En attendant, le transmetteur était allumé. La tête aux joues creuses de Martin Shaeffer, Troisième président, parlait à un siège vide.

« … Il faut que vous reveniez tout de suite, Nick. N’attendez pas votre deuxième relèvement. Il s’agit d’une affaire urgente pour la Zone. Je répète. Martin Shaeffer appelle Nick Sohl à bord du vaisseau monoplace Colibri… »

Nick régla de nouveau le laser. « Lit, je suis vraiment honoré. Une simple secrétaire aurait suffi pour enregistrer ma modeste découverte. Je répète. « Il repassa le message, puis il commença à ranger des instruments. Cérès se trouvait à plusieurs minutes-lumière. »

Il ne chercha pas à deviner l’urgence qui sollicitait son attention. Mais il s’inquiéta.

La réponse ne tarda pas. Lit Shaeffer avait un air bizarre, mais la voix goguenarde. « Nick, vous parlez trop humblement de votre découverte. Je suis désolé, mais nous ne pourrons pas en tenir compte. Cent quatre mineurs nous ont déjà appelés pour signaler votre source de monopôles. »

Nick en demeura pantois. Cent quatre ? Mais il se trouvait dans le système extérieur, et la plupart des mineurs préféraient de toute façon exploiter leurs propres mines. Combien n’avaient pas appelé ?

« Ils sont tous de l’autre côté du système, dit Lit. Il s’agit d’une source exceptionnelle. Je l’ai localisée par parallaxe. Une seule source, à quarante unités astronomiques du Soleil, ce qui la situe un peu plus loin que Pluton, et à dix-huit degrés du plan du système solaire. D’après Mitchikov, il doit y avoir dans cette source une masse de monopôles magnétiques sud aussi importante que tout ce que nous avons exploité au siècle dernier. »

Un Intrus ! pensa Nick. Et : Dommage qu’on ne tienne pas compte de ma concession.
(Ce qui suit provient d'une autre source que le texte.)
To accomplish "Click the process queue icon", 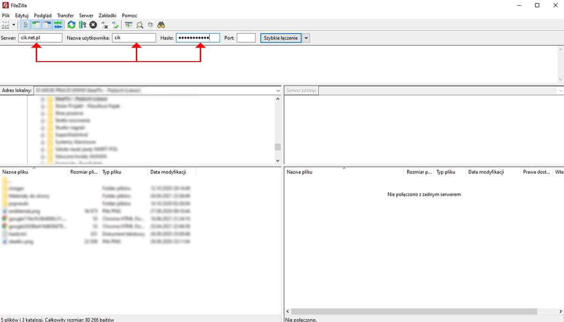I will (x=82, y=25).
« Mitchikov dit qu’une source aussi importante pourrait fournir de l’énergie à un très gros statoréacteur Bussard – à un robot à compresseur habité. » Nick approuva l’hypothèse d’un signe de tête. Les robots à compresseur étaient des sondes automatiques qui visaient les étoiles proches, et ils représentaient l’un des rares motifs d’une coopération véritable au sein des Nations Unies de la Zone. « Nous suivons la source depuis une demi-heure. Elle se déplace dans le système solaire à un peu plus de six mille kilomètres par seconde en chute libre. C’est très supérieur même aux vitesses interstellaires. Nous sommes tous persuadés que c’est un Intrus.

— Pas de commentaires ?

— Je répète… »

Nick éteignit et, un moment, s’efforça de s’habituer à l’idée. Un Intrus !

Intrus était le mot choisi par les Zoniers pour désigner un extra-terrestre. Mais cet Intrus serait le premier extra-terrestre sensible à établir un contact avec l’espèce humaine. Or il l’établirait avec la Zone et non avec la Terre, d’abord parce que la Zone était propriétaire de la plus grande partie du système solaire, mais surtout parce que ces êtres humains qui avaient colonisé l’espace étaient nettement plus intelligents.

Et cet événement imprévu surprenait Nick Sohl en pleines vacances ! À censurer, évidemment ! Il convenait d’opérer par messages laser. « Nick Sohl appelle Martin Shaeffer, base de Cérès. Si, j’ai quelques commentaires à faire. Premièrement, votre hypothèse me paraît valable. Deuxièmement, cessez de diffuser l’information à travers tout le système. Un vaisseau terrien pourrait capter les franges d’un message. Nous serons bien obligés de les introduire tôt ou tard dans l’affaire, mais pas tout de suite. Troisièmement, je serai rentré dans cinq jours. Faites tout votre possible pour recueillir davantage d’informations. D’ici là, nous n’avons pas à prendre de décisions capitales. Pas avant que l’intrus n’entre dans le système solaire, ou n’essaie d’émettre des messages. Quatrièmement… » Tâchez de deviner si cet enfant de salaud va décélérer ! Découvrez où il s’arrêtera ! Mais il ne pouvait pas confier des choses pareilles à un message laser. Shaeffer saurait quoi faire.

« Il n’y a pas de quatrièmement. Sohl terminé. »

Le système solaire est vaste et, sur son pourtour, mince. Dans la Grande Zone qui s’étend de l’orbite de Mars (légèrement à l’intérieur) à celle de Jupiter (légèrement à l’extérieur), un homme décidé peut examiner une centaine de rochers en un mois. Plus loin, il y a de fortes chances pour qu’il passe deux semaines à aller et venir, dans l’espoir d’apercevoir quelque chose que personne d’autre n’a déjà remarqué.